I woke up this morning in a sort of dingy hotel room in Kansas City, Kansas. I have to remind myself that next time we go on a business trip not to let my husband make the hotel reservations. It’s not gross but it’s not nice either. Unfortunately, we can’t afford to move. So we manage.
We’re in Kansas City for a religious conference.
Organized religion scares the crap out of me. All of them. The Muslim, the Buddhist, the Christian, the Jewish, the Pagan, and even this super liberal Unitarian Universalist religion scares me a bit.
If you can think of an abuse heaped upon a woman due to religion I think I’ve experienced it. Brain washing, shaming, guilt, emotional, physical and psychological abuse.
“Why won’t you tow the line?”
“Why can’t you be like so-and-so’s wife?”
“Questions like that are not worthy of you.”
“Because this is how you SHOULD do things.”
“You make a lousy ______.”
Warren is the one who attends our church not me so much, because organized religion scares the crap out of me. I say I don’t go very often because our Minister isn’t very dynamic. He’s white and male and has Christian leanings. His sermons are rather lackluster, and of all of the religions, Christianity scares me the most. Especially in light of the way our world is right now. But that is really just a way to excuse my fear and not have to push through it.
Because the truth of it is, organized religion of scares the crap out of me. So attending this conference as part of his business makes me really uncomfortable. Even though it is “our church.”
It’s not that this super liberal religion tells me what to think, or what to read, I can do anything I want. I can think anything I want. I can ask ALL of the questions and no one has ever tried to make me feel inferior.
But it still scares me.
It’s religion. And it’s pretty well organized.

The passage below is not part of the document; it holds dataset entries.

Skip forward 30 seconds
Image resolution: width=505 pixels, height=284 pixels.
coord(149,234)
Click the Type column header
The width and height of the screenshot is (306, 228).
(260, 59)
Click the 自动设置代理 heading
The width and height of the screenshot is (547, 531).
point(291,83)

But in the end, we do good work here. So sometimes I sit with being very uncomfortable, I lean into those thoughts and feelings that make me feel uncomfortable, and other times I go out and sit in the van on the loading dock and listen to the pigeons.

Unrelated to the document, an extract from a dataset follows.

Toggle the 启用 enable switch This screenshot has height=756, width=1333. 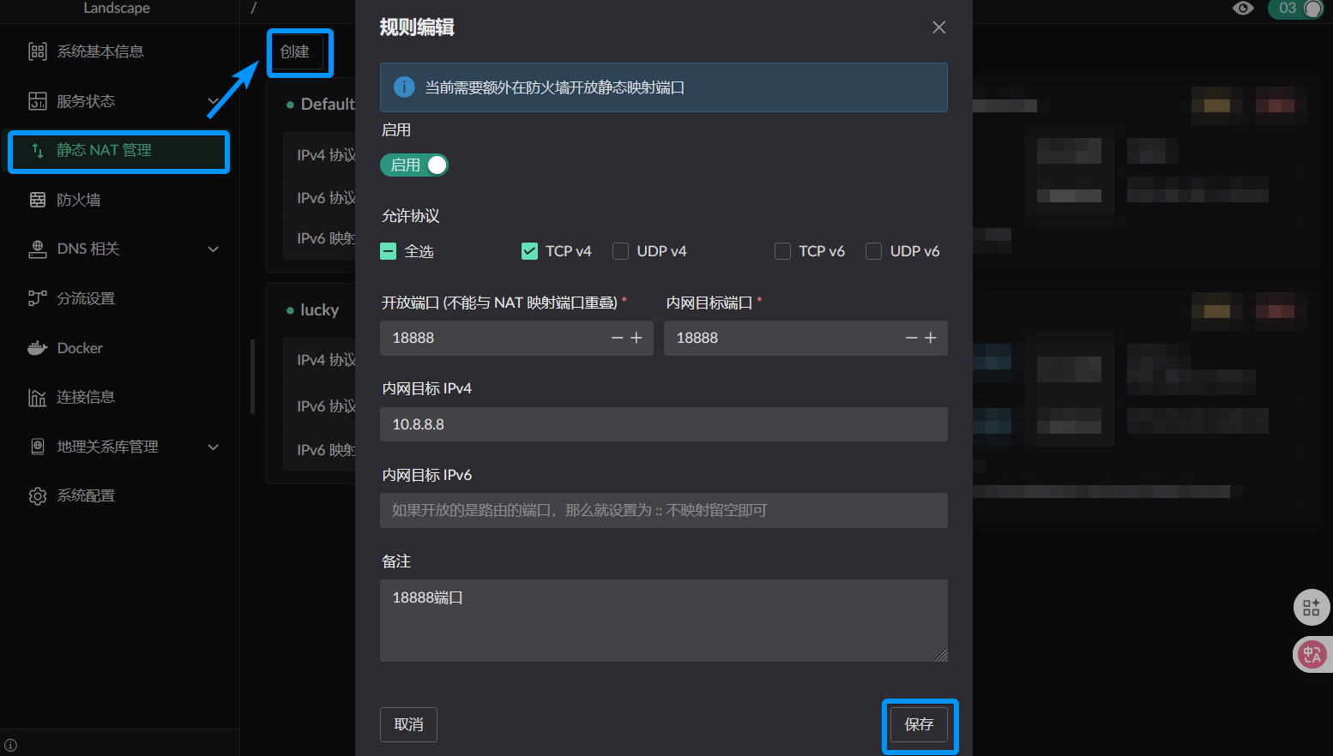pyautogui.click(x=414, y=165)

Pigeons don’t scare the crap out of me. My rabbits, Quail, dogs, and cat, don’t scare the crap out of me. Nature is my church, animals are the beings I go to church with. I’m comfortable around animals and nature and sunshine and rain.
How do I reconcile wanting to do good as part of a larger community and be my best self, with the fact that religion scares the crap out of me? I’ve sat in on many services and lectures here and I’m becoming more comfortable. It’s not the religion so much as the community that I enjoy.

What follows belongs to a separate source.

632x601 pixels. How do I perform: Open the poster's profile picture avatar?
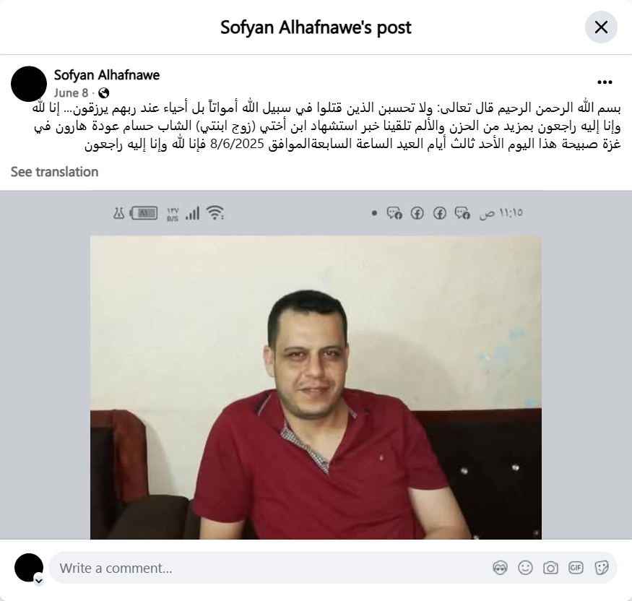[29, 84]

Smart caring people who are trying to make the world better. Trying to end racism, injustice and hate. And while UU’s have a core set of beliefs, however you practice or worship, is entirely up to you.
So I sit with my discomfort around religion and learn things like living on the earth without doing further damage, peaceful resistance, and inclusion. Simply because, in my mind, it is the right thing to do.
Who knew there was a place for rebels among organized religions?